(With the Miami Heat to resume their schedule Thursday with a 26-30 record and 26-game sprint to the end of the regular season, we offer a two-part look at the potential direction going forward. Yesterday, we looked at the playoffs chances. Today, we look at the lottery odds.)
Pat Riley‘s rules have not, with the playoffs continuing to be prioritized by the Heat over a potential infusion of a prime lottery pick.
As part of Commissioner Adam Silver’s lottery overhaul that will be implemented May 14 in Chicago, the first four selections, up from the previous three, will be drawn in the random-but-weighted process.
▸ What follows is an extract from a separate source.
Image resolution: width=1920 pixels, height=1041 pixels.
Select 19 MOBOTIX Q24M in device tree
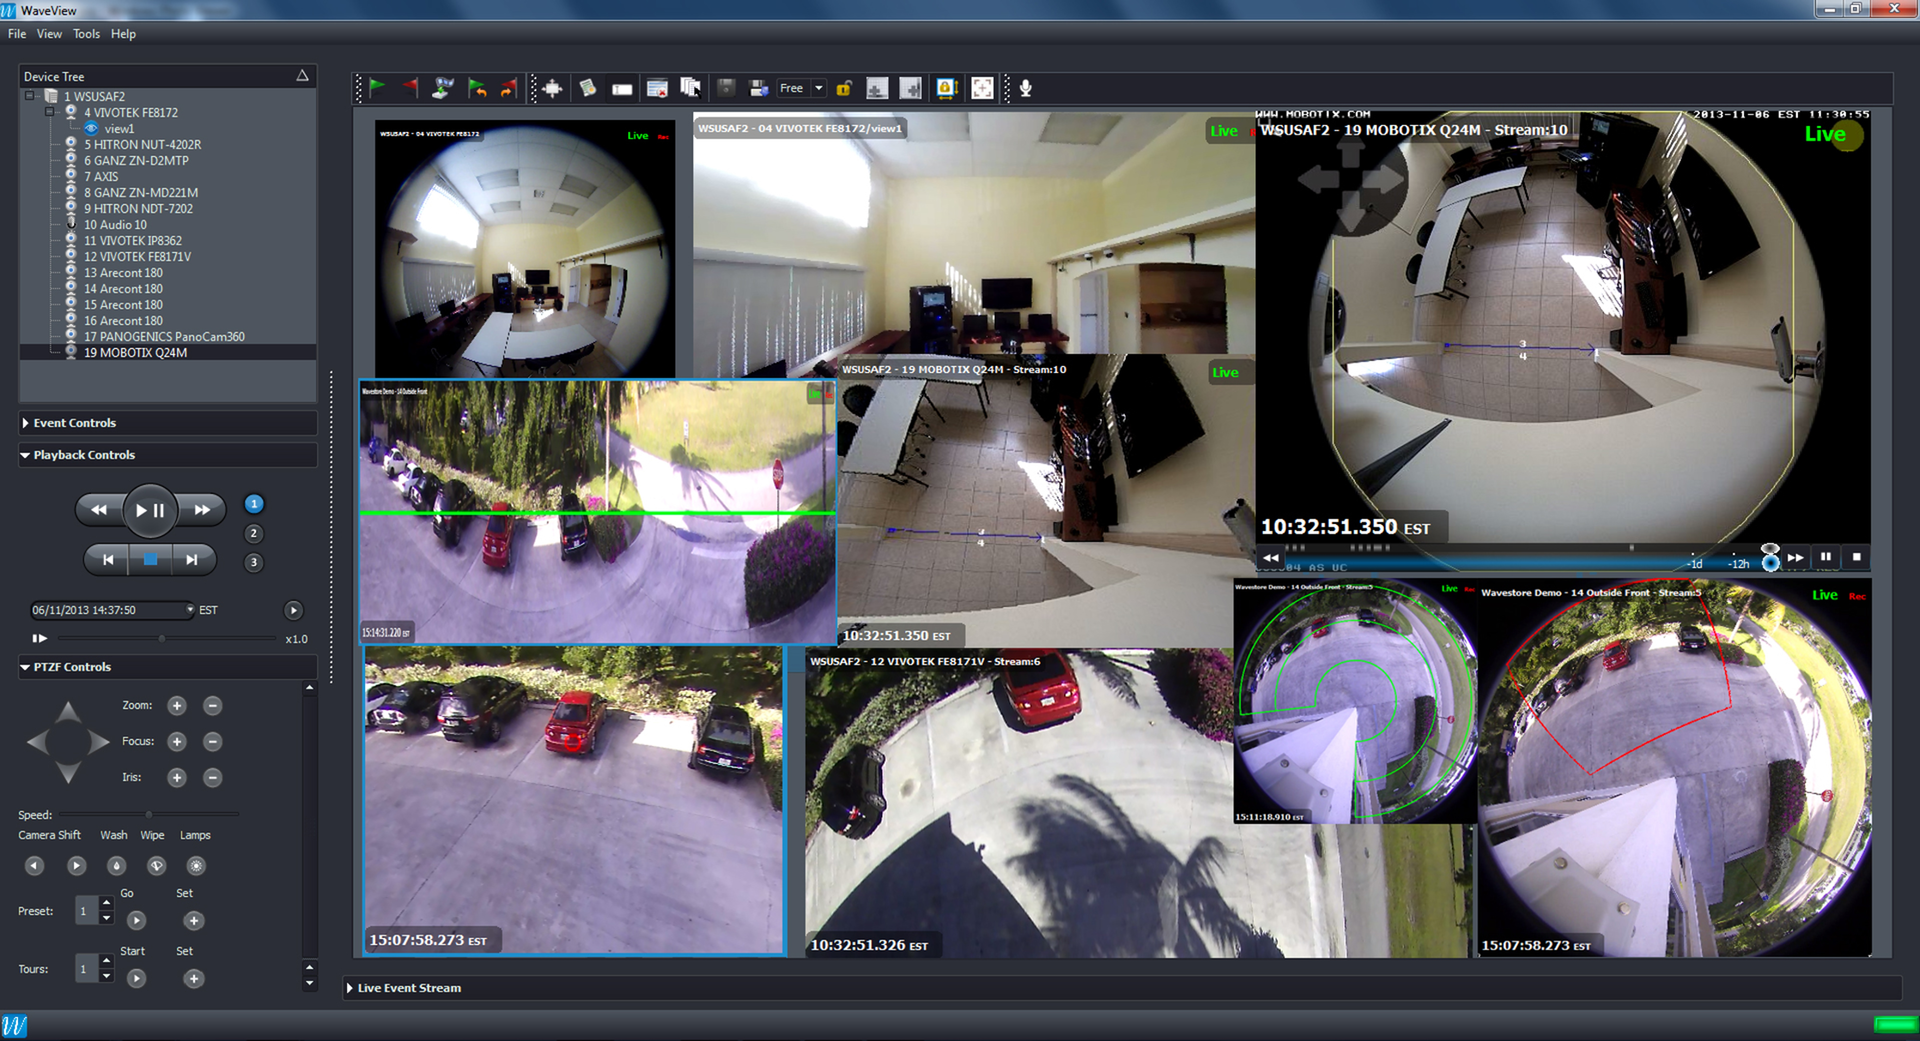[137, 352]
At 26-30, the Heat currently stand as the No. 11 lottery seed, with a 2-percent chance of the No. 1 overall pick (aka, Zion Williamson) and a 9.4-percent chance of a Top 4 selection (aka, the Duke Three and Ja Morant).
But just as the Heat are teetering on the edge of the Eastern Conference playoff race, on the outside looking in as the No. 9 seed (because of the tiebreaker held by the 26-30 Detroit Pistons), there remains ample opportunity in the lottery race.
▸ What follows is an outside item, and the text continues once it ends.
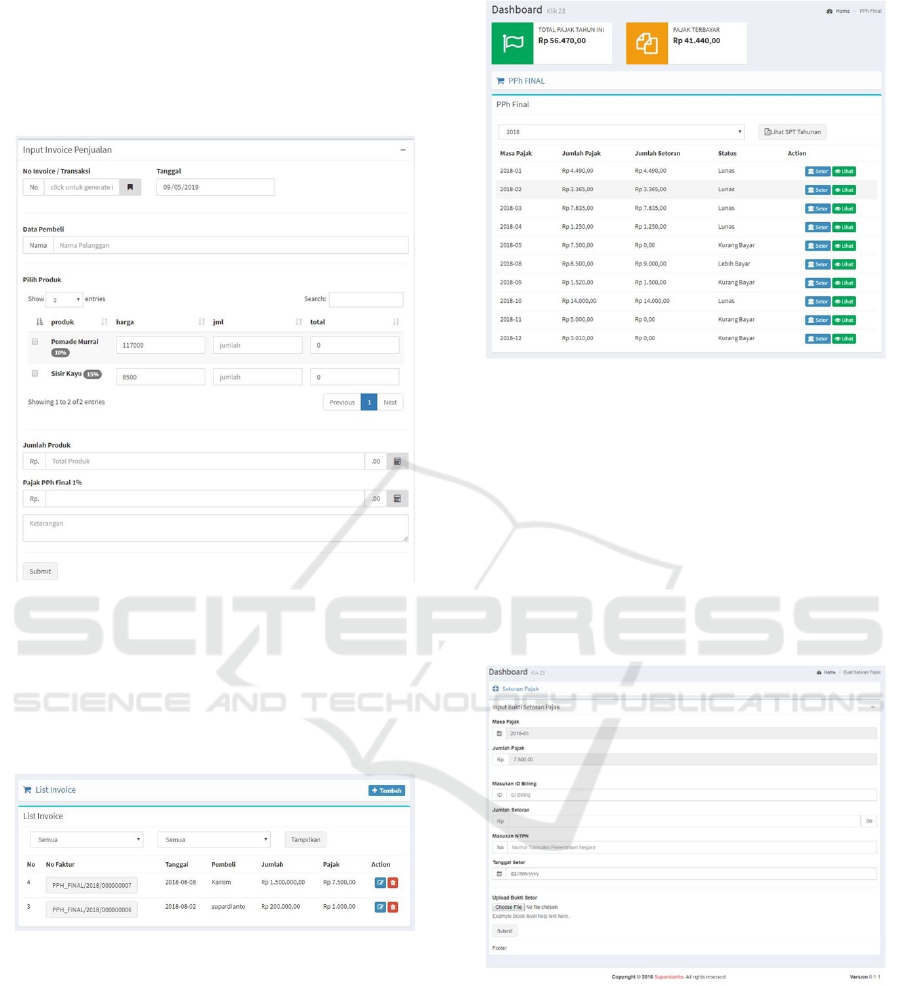Sort the product table by harga column
This screenshot has width=901, height=986.
[160, 322]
The Washington Wizards, for example, are three games behind the Heat, but as the No. 7 lottery seed stand with a 7.5-percent chance of the No. 1 pick and 32-percent chance of the Top 4 selection.
Because of the relative strength of the Western Conference, the team with the best record of the East teams not to make the playoffs will have at least the Heat’s current lottery odds, so Riley can somewhat have it both ways, with no worse than a 9.4-percent chance of a Top 4 selection.
So what’s at stake?
Here’s one perspective:
Presumptive first four
Zion Williamson, Duke: What Williamson offers as an athlete is borderline unprecedented in the NBA Draft, at 6 feet 7 and 285 pounds with a 40-inch vertical and offering 75 percent shooting inside the arc and averages of two-plus steals and blocks per game.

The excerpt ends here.